▶ **Exercise goal**
Rewrite the listing from the line containing "The image size is (874, 563)." through the end of the listing, replacing each "screenshot" with "screen capture" and leaving everything else unchanged. Omit the pictures from your answer.

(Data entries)
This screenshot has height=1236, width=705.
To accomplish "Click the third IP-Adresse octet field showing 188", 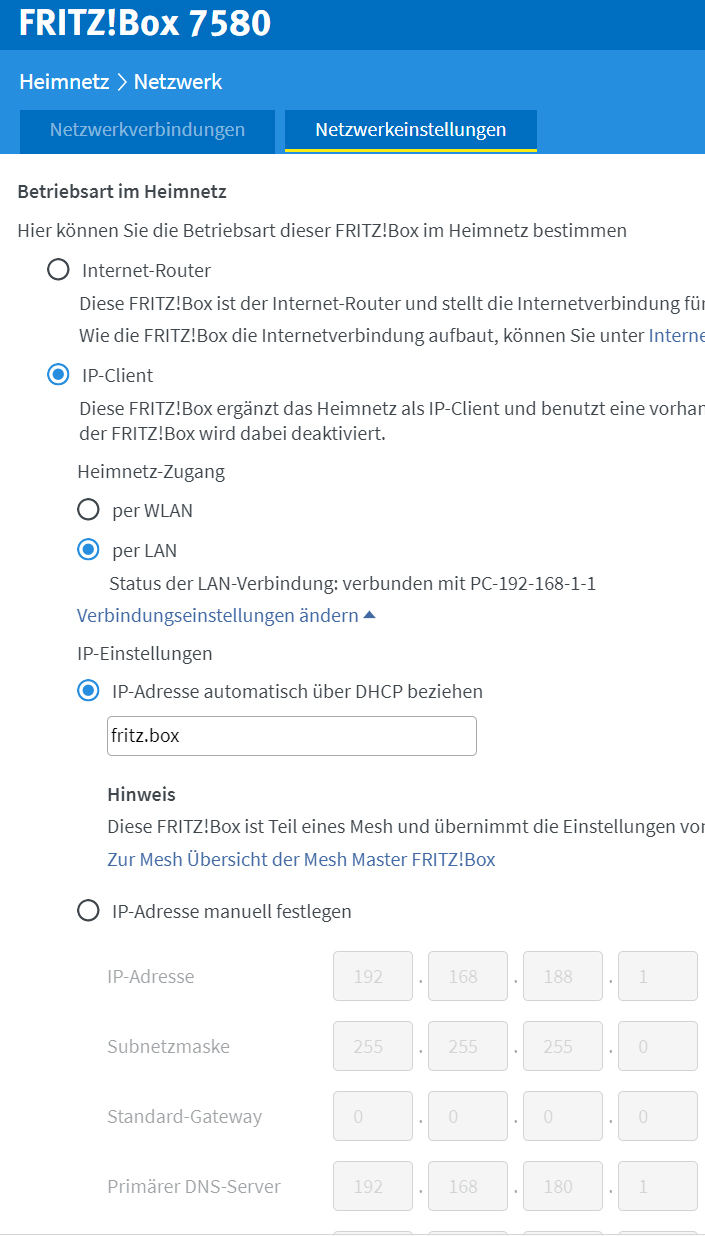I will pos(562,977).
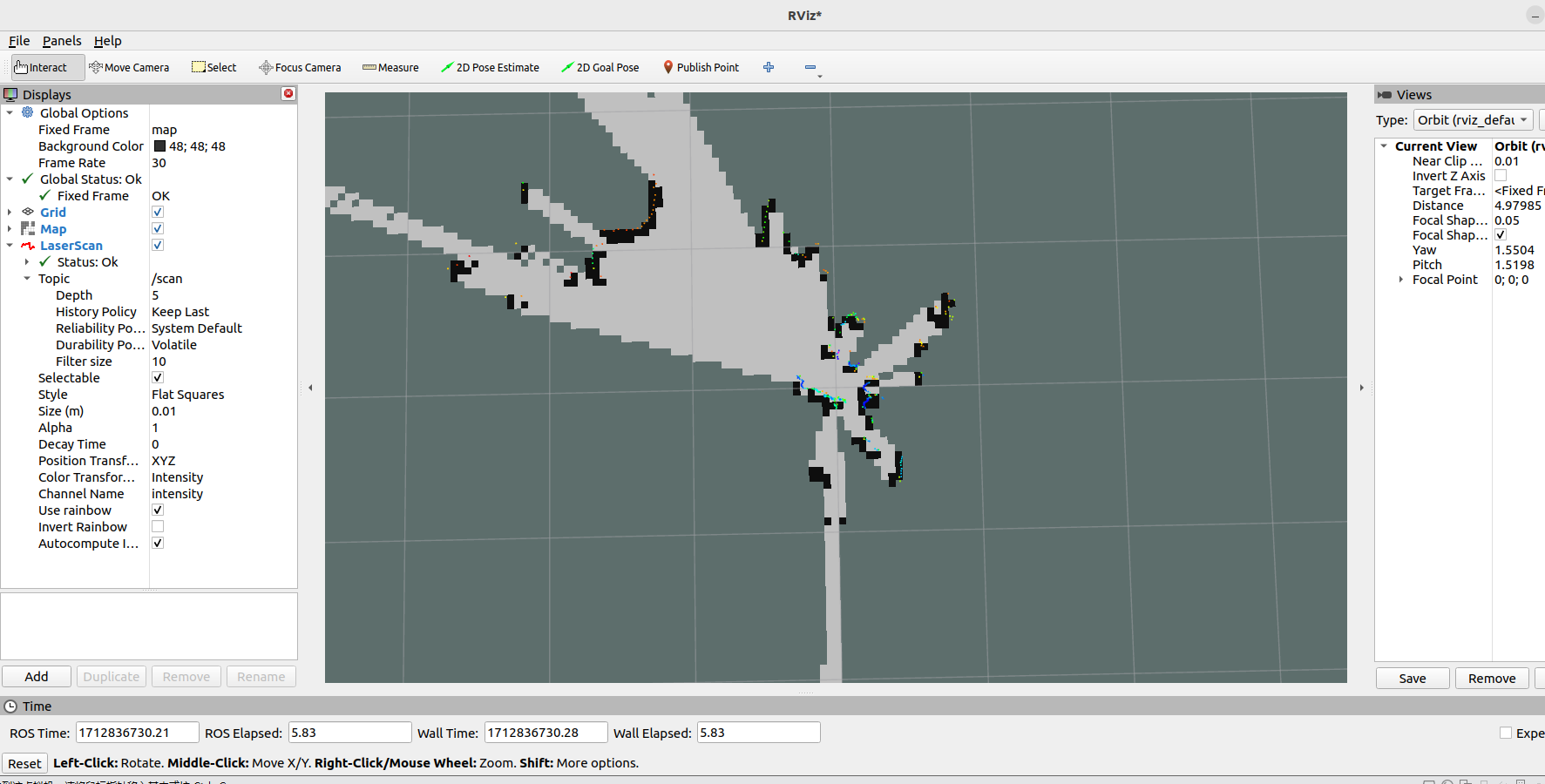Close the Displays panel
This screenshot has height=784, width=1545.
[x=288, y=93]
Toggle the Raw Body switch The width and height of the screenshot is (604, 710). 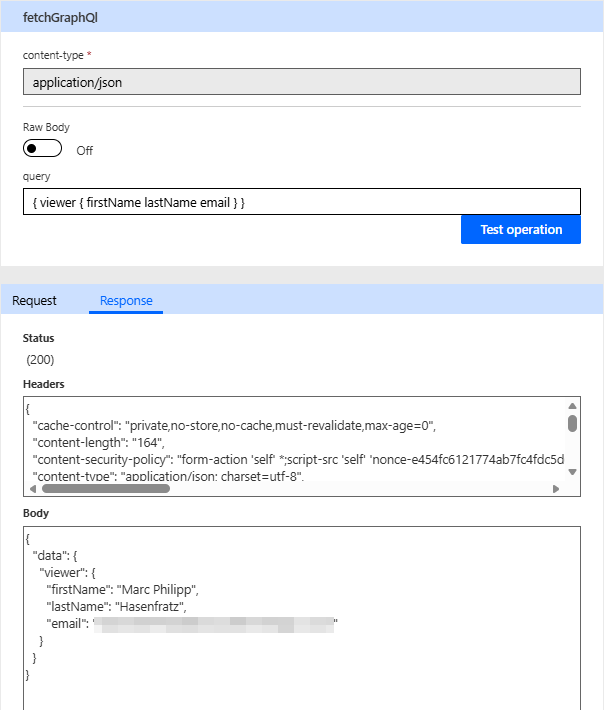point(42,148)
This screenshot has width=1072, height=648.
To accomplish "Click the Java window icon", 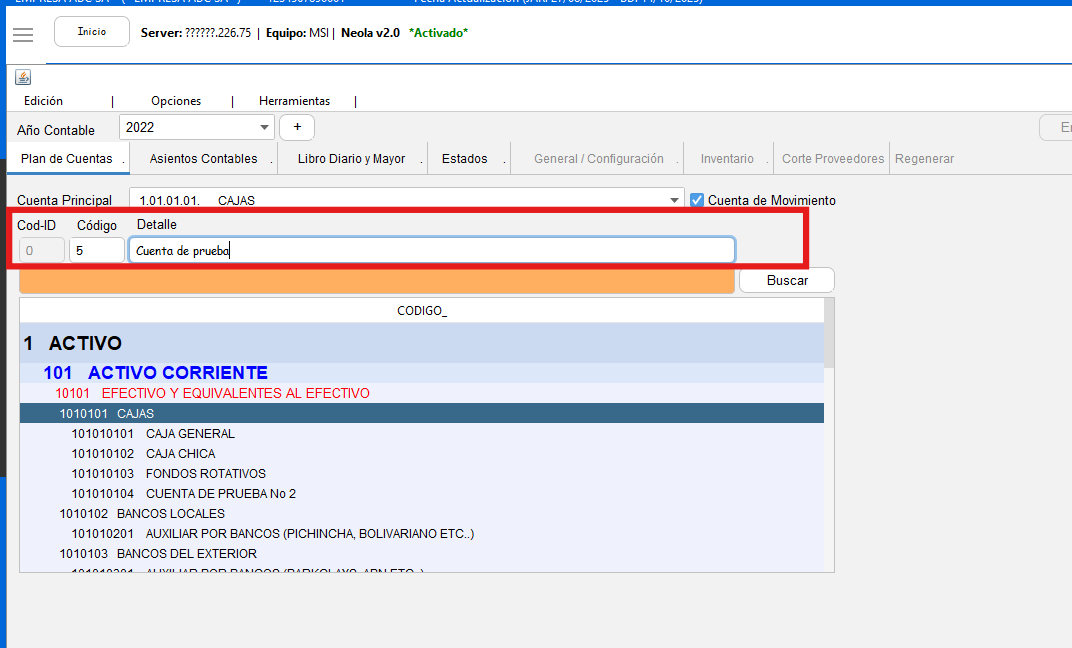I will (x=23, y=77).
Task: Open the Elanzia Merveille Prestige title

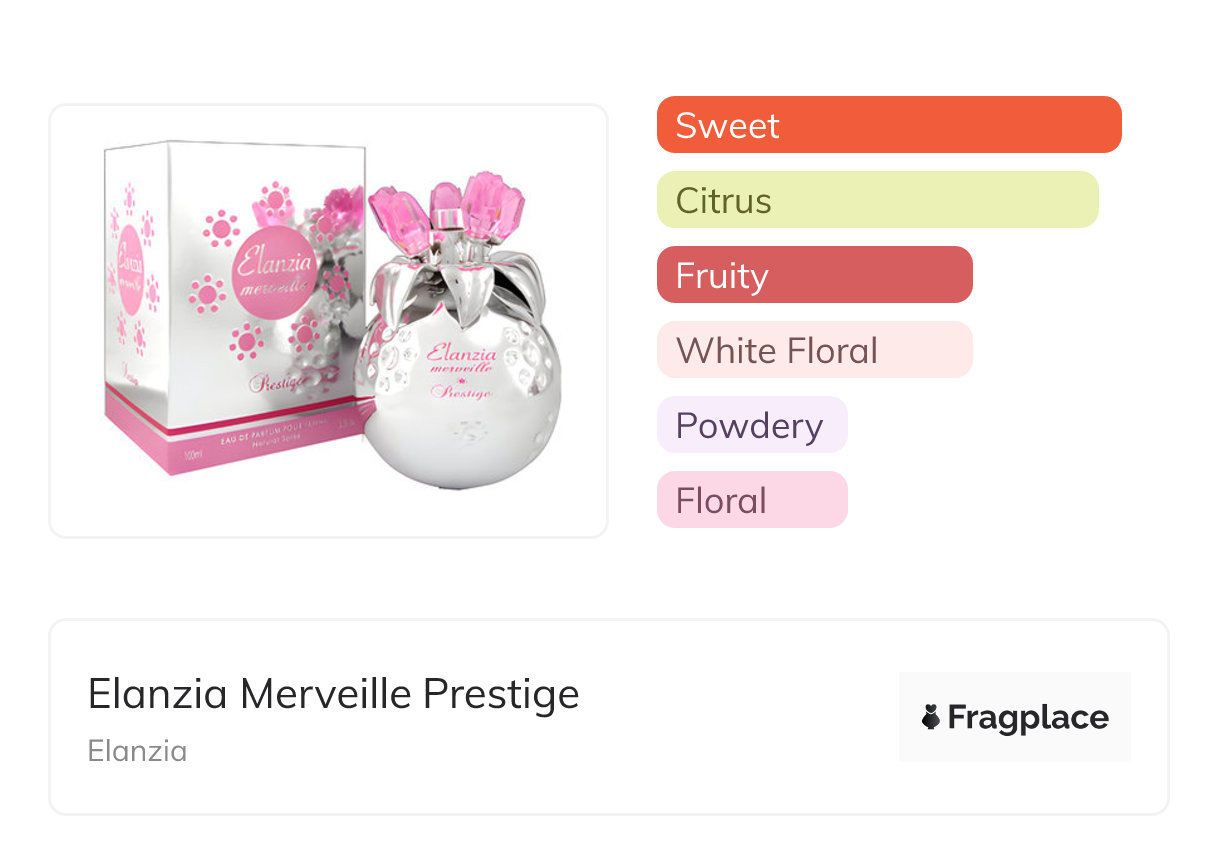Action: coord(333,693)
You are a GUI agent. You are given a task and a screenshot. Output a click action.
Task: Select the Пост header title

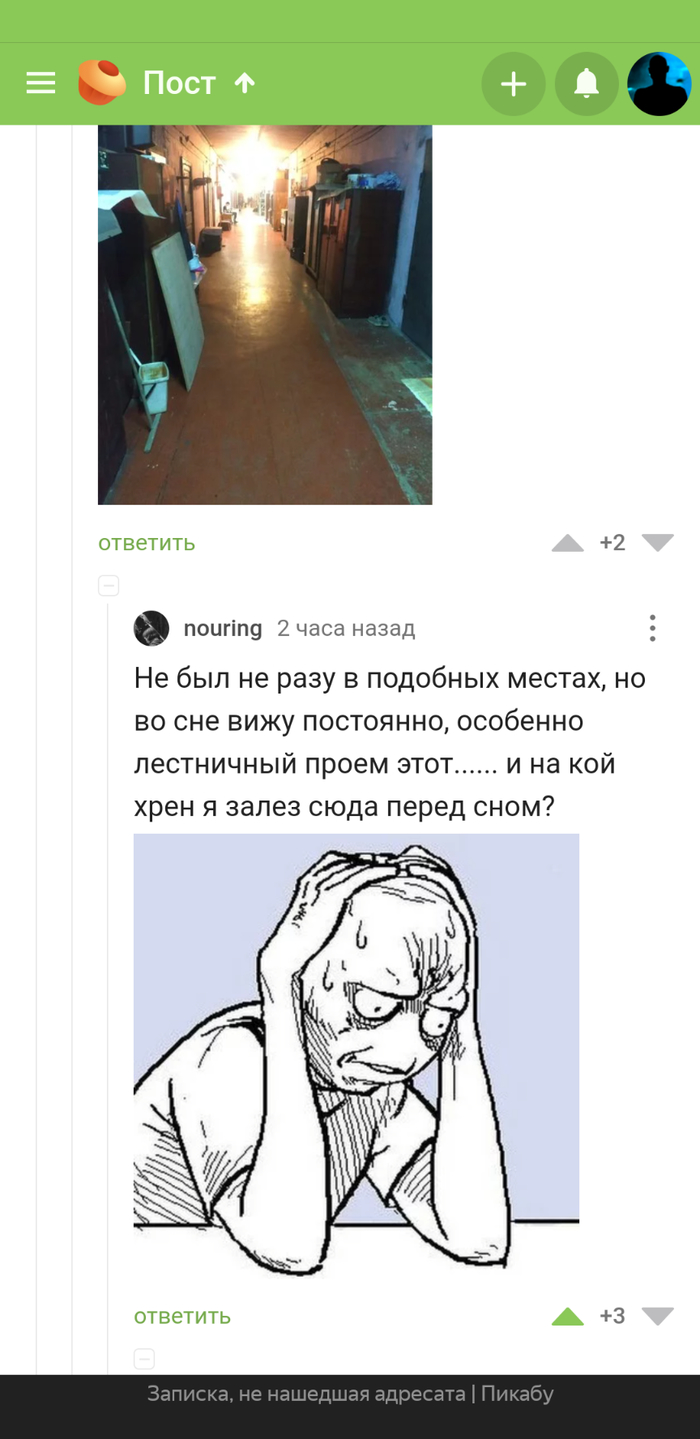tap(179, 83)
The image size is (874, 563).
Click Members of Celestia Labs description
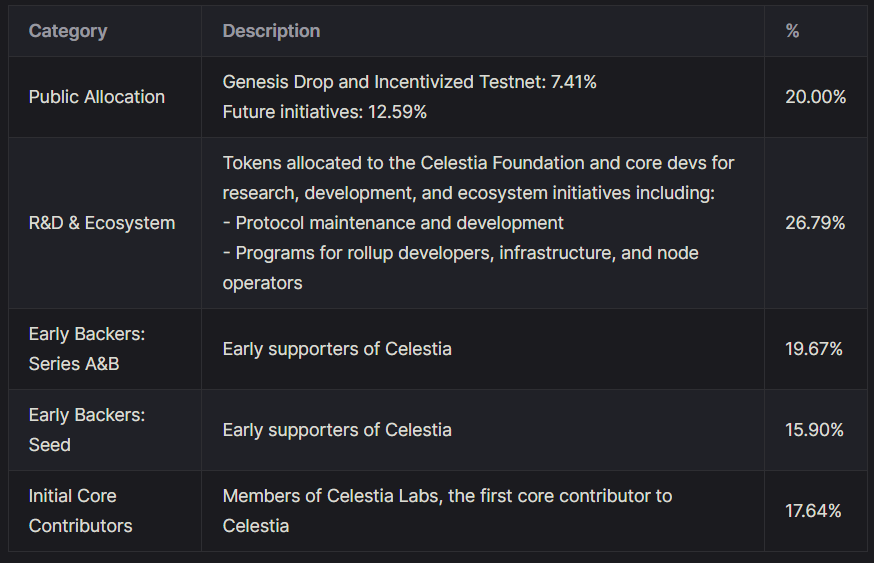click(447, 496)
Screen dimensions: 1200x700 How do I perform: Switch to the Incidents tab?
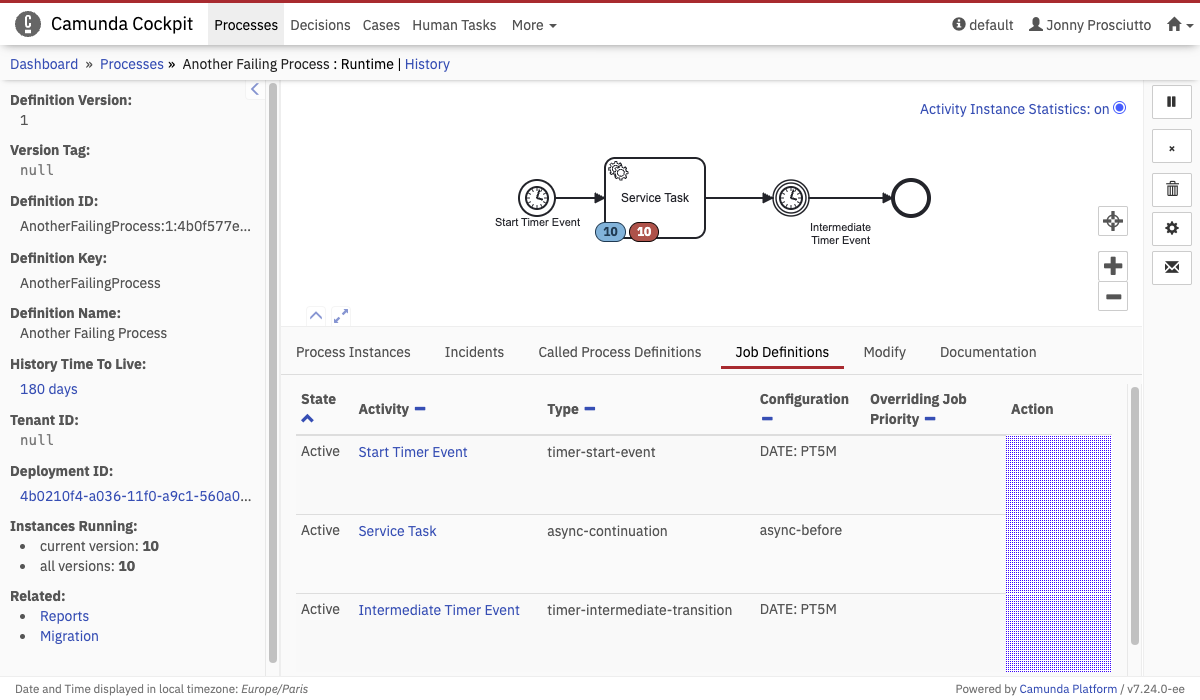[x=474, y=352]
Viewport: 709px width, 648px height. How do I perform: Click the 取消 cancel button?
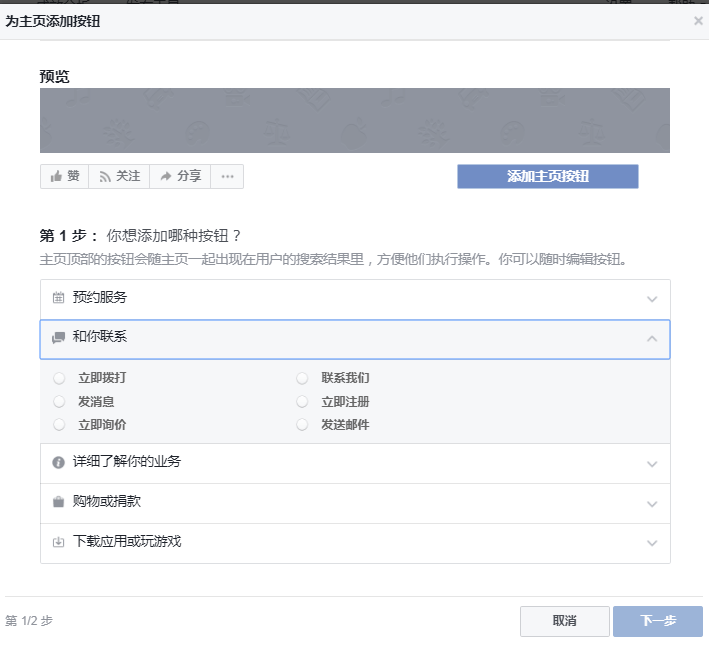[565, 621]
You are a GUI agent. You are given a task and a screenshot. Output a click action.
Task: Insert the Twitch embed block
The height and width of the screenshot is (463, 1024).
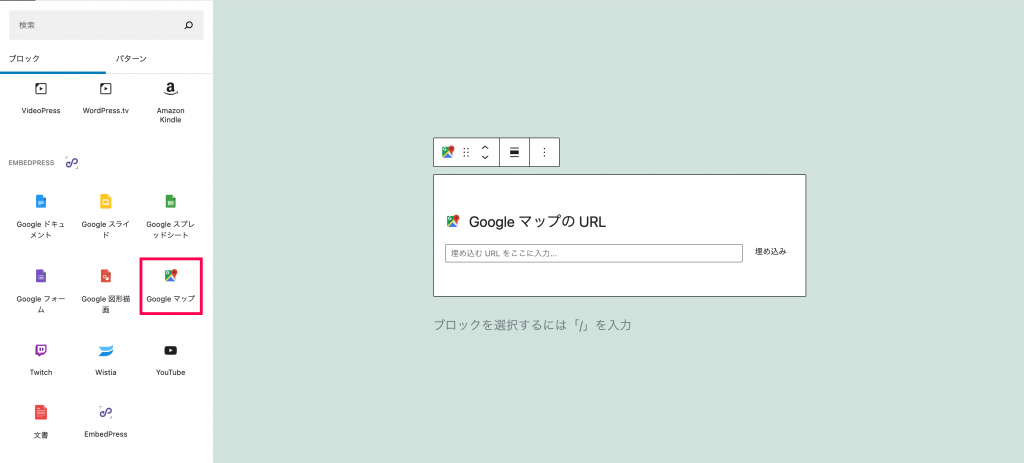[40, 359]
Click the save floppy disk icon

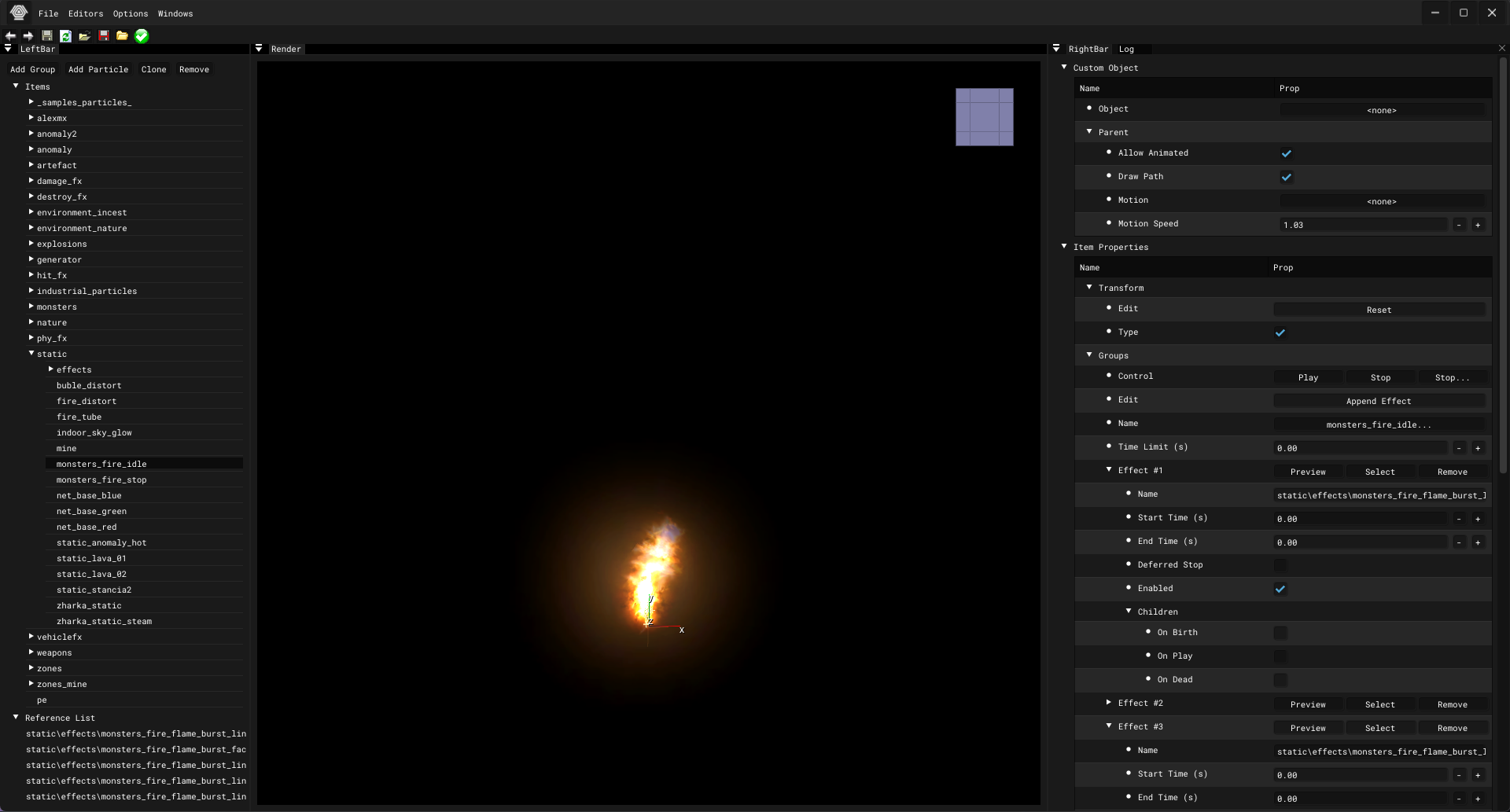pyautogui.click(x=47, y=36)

▶ **Answer**
The image size is (874, 563).
Click Members of Celestia Labs description
click(447, 496)
Screen dimensions: 1200x700 How do I perform: Switch to the Incidents tab?
[x=474, y=352]
Viewport: 709px width, 648px height. How do I perform: Click the 取消 cancel button?
[565, 621]
You are a GUI agent. You are given a task and a screen capture. Output a click action.
Task: Insert the Twitch embed block
The height and width of the screen capture is (463, 1024).
[40, 359]
Click the save floppy disk icon

pyautogui.click(x=47, y=36)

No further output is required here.